** Exercise directions **
Rewrite the listing below as a numbered list, one line per entry, leaving out any blank lines.

[Opening Records for the exercise section]

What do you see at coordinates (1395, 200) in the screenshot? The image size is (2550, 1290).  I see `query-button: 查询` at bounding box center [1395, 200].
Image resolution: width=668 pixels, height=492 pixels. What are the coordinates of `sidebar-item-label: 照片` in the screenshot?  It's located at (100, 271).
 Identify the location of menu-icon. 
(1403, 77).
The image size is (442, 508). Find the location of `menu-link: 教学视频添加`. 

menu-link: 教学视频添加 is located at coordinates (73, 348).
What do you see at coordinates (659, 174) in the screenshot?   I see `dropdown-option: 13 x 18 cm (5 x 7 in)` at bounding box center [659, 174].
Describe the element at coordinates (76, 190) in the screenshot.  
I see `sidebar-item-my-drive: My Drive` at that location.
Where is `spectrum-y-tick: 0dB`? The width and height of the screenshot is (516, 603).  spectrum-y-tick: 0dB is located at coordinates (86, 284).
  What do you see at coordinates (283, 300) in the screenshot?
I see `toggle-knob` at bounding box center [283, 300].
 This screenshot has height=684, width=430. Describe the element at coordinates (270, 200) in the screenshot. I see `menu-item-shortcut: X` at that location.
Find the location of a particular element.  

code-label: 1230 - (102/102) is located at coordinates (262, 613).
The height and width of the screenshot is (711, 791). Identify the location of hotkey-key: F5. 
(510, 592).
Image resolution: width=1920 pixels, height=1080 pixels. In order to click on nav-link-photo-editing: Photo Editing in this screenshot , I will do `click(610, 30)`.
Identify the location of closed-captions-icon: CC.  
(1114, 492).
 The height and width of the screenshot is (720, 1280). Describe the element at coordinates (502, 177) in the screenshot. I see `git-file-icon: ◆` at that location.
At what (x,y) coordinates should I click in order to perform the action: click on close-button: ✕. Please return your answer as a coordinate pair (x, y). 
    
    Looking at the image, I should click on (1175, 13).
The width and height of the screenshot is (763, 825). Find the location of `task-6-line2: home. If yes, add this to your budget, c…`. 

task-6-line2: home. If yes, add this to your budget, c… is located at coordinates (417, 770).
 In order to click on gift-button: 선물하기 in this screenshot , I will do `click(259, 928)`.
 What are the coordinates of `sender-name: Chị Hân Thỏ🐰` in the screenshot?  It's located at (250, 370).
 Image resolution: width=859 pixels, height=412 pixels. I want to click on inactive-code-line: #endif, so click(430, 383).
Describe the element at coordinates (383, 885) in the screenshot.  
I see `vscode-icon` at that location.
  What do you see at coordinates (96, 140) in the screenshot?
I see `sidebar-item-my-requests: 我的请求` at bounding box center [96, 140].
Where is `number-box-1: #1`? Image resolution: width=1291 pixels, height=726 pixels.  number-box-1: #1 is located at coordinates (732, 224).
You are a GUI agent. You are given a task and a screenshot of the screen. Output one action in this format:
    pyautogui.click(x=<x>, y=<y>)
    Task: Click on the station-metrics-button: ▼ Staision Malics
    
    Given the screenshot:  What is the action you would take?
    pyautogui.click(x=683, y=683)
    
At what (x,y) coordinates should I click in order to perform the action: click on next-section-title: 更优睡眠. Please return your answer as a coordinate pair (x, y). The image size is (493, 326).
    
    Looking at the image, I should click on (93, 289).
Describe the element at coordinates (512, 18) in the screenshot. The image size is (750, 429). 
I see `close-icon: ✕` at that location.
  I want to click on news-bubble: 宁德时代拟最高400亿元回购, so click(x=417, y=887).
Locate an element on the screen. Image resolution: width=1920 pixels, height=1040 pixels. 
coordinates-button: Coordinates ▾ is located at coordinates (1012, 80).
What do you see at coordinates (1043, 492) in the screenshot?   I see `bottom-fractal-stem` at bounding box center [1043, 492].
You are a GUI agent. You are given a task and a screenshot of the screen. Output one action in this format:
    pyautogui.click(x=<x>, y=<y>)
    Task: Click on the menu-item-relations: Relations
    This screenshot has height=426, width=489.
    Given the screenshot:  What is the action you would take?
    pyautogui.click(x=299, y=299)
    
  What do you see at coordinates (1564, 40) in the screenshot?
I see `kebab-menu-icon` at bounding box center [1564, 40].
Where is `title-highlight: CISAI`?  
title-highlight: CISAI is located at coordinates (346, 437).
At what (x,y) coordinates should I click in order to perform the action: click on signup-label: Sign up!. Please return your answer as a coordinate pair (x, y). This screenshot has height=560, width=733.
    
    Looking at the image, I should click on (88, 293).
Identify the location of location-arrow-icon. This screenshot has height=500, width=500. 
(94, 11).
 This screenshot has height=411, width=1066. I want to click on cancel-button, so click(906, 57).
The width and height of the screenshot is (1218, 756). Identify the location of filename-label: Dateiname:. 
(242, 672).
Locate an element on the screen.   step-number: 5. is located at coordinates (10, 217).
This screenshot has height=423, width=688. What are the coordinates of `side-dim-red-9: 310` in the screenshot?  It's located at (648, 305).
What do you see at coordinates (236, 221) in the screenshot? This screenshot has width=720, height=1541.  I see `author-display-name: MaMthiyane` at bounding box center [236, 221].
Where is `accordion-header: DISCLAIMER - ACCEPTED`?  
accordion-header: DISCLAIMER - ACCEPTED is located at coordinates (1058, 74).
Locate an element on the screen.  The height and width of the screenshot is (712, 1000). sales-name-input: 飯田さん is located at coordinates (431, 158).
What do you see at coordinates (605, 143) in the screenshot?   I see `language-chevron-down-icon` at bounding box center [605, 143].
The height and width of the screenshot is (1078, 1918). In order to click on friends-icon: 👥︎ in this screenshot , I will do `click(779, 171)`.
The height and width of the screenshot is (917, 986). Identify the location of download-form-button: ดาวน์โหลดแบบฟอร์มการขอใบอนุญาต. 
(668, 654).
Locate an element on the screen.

[Closing Records for the exercise section]

** Response below **
1. What do you see at coordinates (1395, 200) in the screenshot? The image size is (2550, 1290).  I see `query-button: 查询` at bounding box center [1395, 200].
2. Image resolution: width=668 pixels, height=492 pixels. What are the coordinates of `sidebar-item-label: 照片` in the screenshot?  It's located at (100, 271).
3.  Identify the location of menu-icon. 
4. (1403, 77).
5. The image size is (442, 508). Find the location of `menu-link: 教学视频添加`. 
6. menu-link: 教学视频添加 is located at coordinates (73, 348).
7. What do you see at coordinates (659, 174) in the screenshot?   I see `dropdown-option: 13 x 18 cm (5 x 7 in)` at bounding box center [659, 174].
8. Describe the element at coordinates (76, 190) in the screenshot.  
9. I see `sidebar-item-my-drive: My Drive` at that location.
10. Where is `spectrum-y-tick: 0dB`? The width and height of the screenshot is (516, 603).  spectrum-y-tick: 0dB is located at coordinates (86, 284).
11.   What do you see at coordinates (283, 300) in the screenshot?
12. I see `toggle-knob` at bounding box center [283, 300].
13.  This screenshot has height=684, width=430. Describe the element at coordinates (270, 200) in the screenshot. I see `menu-item-shortcut: X` at that location.
14. Find the location of a particular element.  
15. code-label: 1230 - (102/102) is located at coordinates (262, 613).
16. The height and width of the screenshot is (711, 791). Identify the location of hotkey-key: F5. 
17. (510, 592).
18. Image resolution: width=1920 pixels, height=1080 pixels. In order to click on nav-link-photo-editing: Photo Editing in this screenshot , I will do `click(610, 30)`.
19. Identify the location of closed-captions-icon: CC.  
20. (1114, 492).
21.  The height and width of the screenshot is (720, 1280). Describe the element at coordinates (502, 177) in the screenshot. I see `git-file-icon: ◆` at that location.
22. At what (x,y) coordinates should I click in order to perform the action: click on close-button: ✕. Please return your answer as a coordinate pair (x, y). 
23.     Looking at the image, I should click on (1175, 13).
24. The width and height of the screenshot is (763, 825). Find the location of `task-6-line2: home. If yes, add this to your budget, c…`. 
25. task-6-line2: home. If yes, add this to your budget, c… is located at coordinates (417, 770).
26.  In order to click on gift-button: 선물하기 in this screenshot , I will do `click(259, 928)`.
27.  What are the coordinates of `sender-name: Chị Hân Thỏ🐰` in the screenshot?  It's located at (250, 370).
28.  Image resolution: width=859 pixels, height=412 pixels. I want to click on inactive-code-line: #endif, so click(430, 383).
29. Describe the element at coordinates (383, 885) in the screenshot.  
30. I see `vscode-icon` at that location.
31.   What do you see at coordinates (96, 140) in the screenshot?
32. I see `sidebar-item-my-requests: 我的请求` at bounding box center [96, 140].
33. Where is `number-box-1: #1`? Image resolution: width=1291 pixels, height=726 pixels.  number-box-1: #1 is located at coordinates (732, 224).
34. You are a GUI agent. You are given a task and a screenshot of the screen. Output one action in this format:
35.     pyautogui.click(x=<x>, y=<y>)
36.     Task: Click on the station-metrics-button: ▼ Staision Malics
37.     Given the screenshot:  What is the action you would take?
38.     pyautogui.click(x=683, y=683)
39. At what (x,y) coordinates should I click in order to perform the action: click on next-section-title: 更优睡眠. Please return your answer as a coordinate pair (x, y). The image size is (493, 326).
40.     Looking at the image, I should click on (93, 289).
41. Describe the element at coordinates (512, 18) in the screenshot. The image size is (750, 429). 
42. I see `close-icon: ✕` at that location.
43.   I want to click on news-bubble: 宁德时代拟最高400亿元回购, so click(x=417, y=887).
44. Locate an element on the screen. Image resolution: width=1920 pixels, height=1040 pixels. 
45. coordinates-button: Coordinates ▾ is located at coordinates (1012, 80).
46. What do you see at coordinates (1043, 492) in the screenshot?   I see `bottom-fractal-stem` at bounding box center [1043, 492].
47. You are a GUI agent. You are given a task and a screenshot of the screen. Output one action in this format:
48.     pyautogui.click(x=<x>, y=<y>)
49.     Task: Click on the menu-item-relations: Relations
50.     This screenshot has height=426, width=489.
51.     Given the screenshot:  What is the action you would take?
52.     pyautogui.click(x=299, y=299)
53.   What do you see at coordinates (1564, 40) in the screenshot?
54. I see `kebab-menu-icon` at bounding box center [1564, 40].
55. Where is `title-highlight: CISAI`?  
56. title-highlight: CISAI is located at coordinates (346, 437).
57. At what (x,y) coordinates should I click in order to perform the action: click on signup-label: Sign up!. Please return your answer as a coordinate pair (x, y). This screenshot has height=560, width=733.
58.     Looking at the image, I should click on (88, 293).
59. Identify the location of location-arrow-icon. This screenshot has height=500, width=500. 
60. (94, 11).
61.  This screenshot has height=411, width=1066. I want to click on cancel-button, so click(906, 57).
62. The width and height of the screenshot is (1218, 756). Identify the location of filename-label: Dateiname:. 
63. (242, 672).
64. Locate an element on the screen.   step-number: 5. is located at coordinates (10, 217).
65. This screenshot has height=423, width=688. What are the coordinates of `side-dim-red-9: 310` in the screenshot?  It's located at (648, 305).
66. What do you see at coordinates (236, 221) in the screenshot? This screenshot has width=720, height=1541.  I see `author-display-name: MaMthiyane` at bounding box center [236, 221].
67. Where is `accordion-header: DISCLAIMER - ACCEPTED`?  
68. accordion-header: DISCLAIMER - ACCEPTED is located at coordinates (1058, 74).
69. Locate an element on the screen.  The height and width of the screenshot is (712, 1000). sales-name-input: 飯田さん is located at coordinates (431, 158).
70. What do you see at coordinates (605, 143) in the screenshot?   I see `language-chevron-down-icon` at bounding box center [605, 143].
71. The height and width of the screenshot is (1078, 1918). In order to click on friends-icon: 👥︎ in this screenshot , I will do `click(779, 171)`.
72. The height and width of the screenshot is (917, 986). Identify the location of download-form-button: ดาวน์โหลดแบบฟอร์มการขอใบอนุญาต. 
73. (668, 654).
74. Locate an element on the screen.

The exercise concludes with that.